In this way, they promote industrial development in particular and economic development in general. IFCI, IDBI and ICICI are examples of such banks. These institutions have assumed a crucial importance in providing an ever-increasing proportion of industrial finance and various types of development assistance to business enterprises in India.

5. Co-operative banks:

The co-operative banks are set up under the provisions of the co-operative society’s laws of a country. In India, such banks have been set up to provide credit to primary agricultural credit societies at low rates of interest. However, some co-operative banks also function in rural areas.

6. Indigenous Bankers:

From very ancient days indigenous banking as different from the modern western banking has been organized in the form of family or individual business. They have been called by various names in different parts of the country as Shroffs, Sethus, Sahukars, Mahajan, Chettis and so on. They vary in their size from petty money-lenders substantial shroffs.
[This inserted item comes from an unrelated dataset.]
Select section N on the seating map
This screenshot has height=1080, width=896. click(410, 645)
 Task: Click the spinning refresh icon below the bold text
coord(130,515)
7. Land development banks:

These banks (called land mortgage banks in India) provide long-term credit to farmers for land development. They also give long-term loans to farmers for acquiring new land.

8. Investment banks:

When a corporate entity wants to issue new equity or debt securities, an investment bank serves the role of an intermediary. They sometimes also make an investment in these companies through the purchase of equity shares.

9. Merchant banks:

A merchant bank helps a company to sell its new shares to the general public. The main job of a merchant bank is to raise money to lend to industry. They do not lend money themselves but instead help circulate money from those who want to lend to firms who wish to borrow.

10. Regional Rural Banks:

Regional Rural Banks (RRBs) are established in the rural areas to meet the needs of the weaker section of the rural population.

11. Foreign banks:

There are many foreign banks in India like the Citi Bank, the Hong Kong and Shanghai Bank and the Bank of America. These are not nationalized institutions like Indian commercial banks.

12. Central bank:

The central bank is the bankers' bank and is also the banker to the government. It controls the entire banking system of the country. The Reserve Bank of India (RBI) is India’s central bank and the Bank of England is that of England.